Haste should be avoided. It is wrong and quite condescending on the part of some Jordanian analysts to oversimplify the gesture and to read in the Gulf leaders’ step a panic call for security assistance and to expect instant substantial economic benefits in return. It is also wrong and ill-advised to prepare for plucking the fruits even before the tree has been planted. This trend should be discouraged in favour of a more sober and dignified approach that would allow the process to mature naturally and correctly.
The last thing to be allowed at this very initial stage should be to reduce this grand project to a straightforward mechanical exchange of short-term urgent benefits, rather than a major potential step towards the long cherished Arab aspiration for total unification.
Even if the Gulf leaders’ decision had been to accept Jordan’s membership right away, prolonged negotiations to set the terms, which already apply to current members, would have taken years. Time would also be needed for prospective new members to adjust to the regional organisation’s circumstances.
Jordanians should indeed look forward towards the day when they become permanent members of the Gulf council. This will open vast economic opportunities for both sides, and it will also enlarge the space for movement of people and goods.
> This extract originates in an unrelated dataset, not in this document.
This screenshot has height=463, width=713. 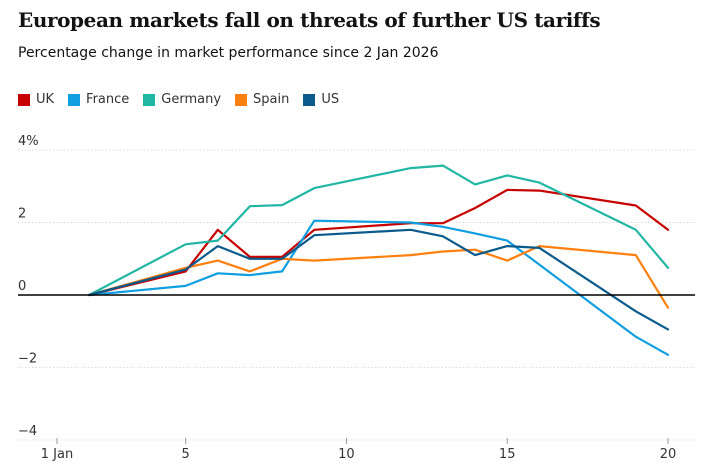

It would activate mutually desired cultural and human interaction of peoples who naturally belong to the same mother nation.
Why should there be border restrictions for tens of thousands of holidaymakers who head northto spend the summer months in Jordan or further on in Syria and Lebanon? And why should the desire of the people of the northern countries to move south for pilgrimage, exploration or tourism be restricted by complex visa processes and border delays?
If Arab countries have now started to realise the value of togetherness, we should try to make the best out of this historic opportunity. We should see the European example as the right model for gradual unification. It took Europe over half a century to reach the advanced stage of unification it witnesses today, and the process is still far from complete.
We, in the Arab world, have more in common than Europeans do. The barriers that have been separating us could not hold the strong trends of people to interactively communicate nor their eagerness for linkage. The trend is against barriers and we should start to prepare for a fast globalised, borderless world community. We need also to comprehend the meaning of the Gulf offer that, apparently, is not limited to Jordan but includes distant Morocco as well. One hopes the circulating explanation that the offer is deliberately made to monarchies is incorrect. The last we need is to divide the Arab world into monarchies and others. Such approach would make of the Gulf offer a divisive rather than a constructive step towards more unification.
When the Gulf Cooperation Council was created three decades ago, there were serious concerns that the step would weaken, even undo, the Arab League. Such concerns were further enhanced by the creation, the following years, of two more Arab regional groupings. One was the Arab Cooperation Council made up of Egypt, Iraq, Jordan and Yemen, which quickly fell apart with the Iraqi invasion of Kuwait in 1990. The other was the Maghreb Cooperation Council, which barely exists in theory.
While it may make some sense for the countries that are geographically connected to seek unification as an initial phase within a larger scheme towards total unity, it sounds unrealistic to ignore geography and compatibility.
Apparently, it was not only Jordanians that were taken by surprise by the Gulf leaders’ offer; Gulf countries and peoples were stunned as well.
The controversy is fast picking up and so is the debate. Even before the envisaged formal negotiations have the chance to start, manifestations of discontent are apparent in some Gulf countries.
The road ahead looks long and bumpy. The end result is by no means certain. It may be tempting to be optimistic at a very promising prospect, and yet it may be wise to match optimism with some caution.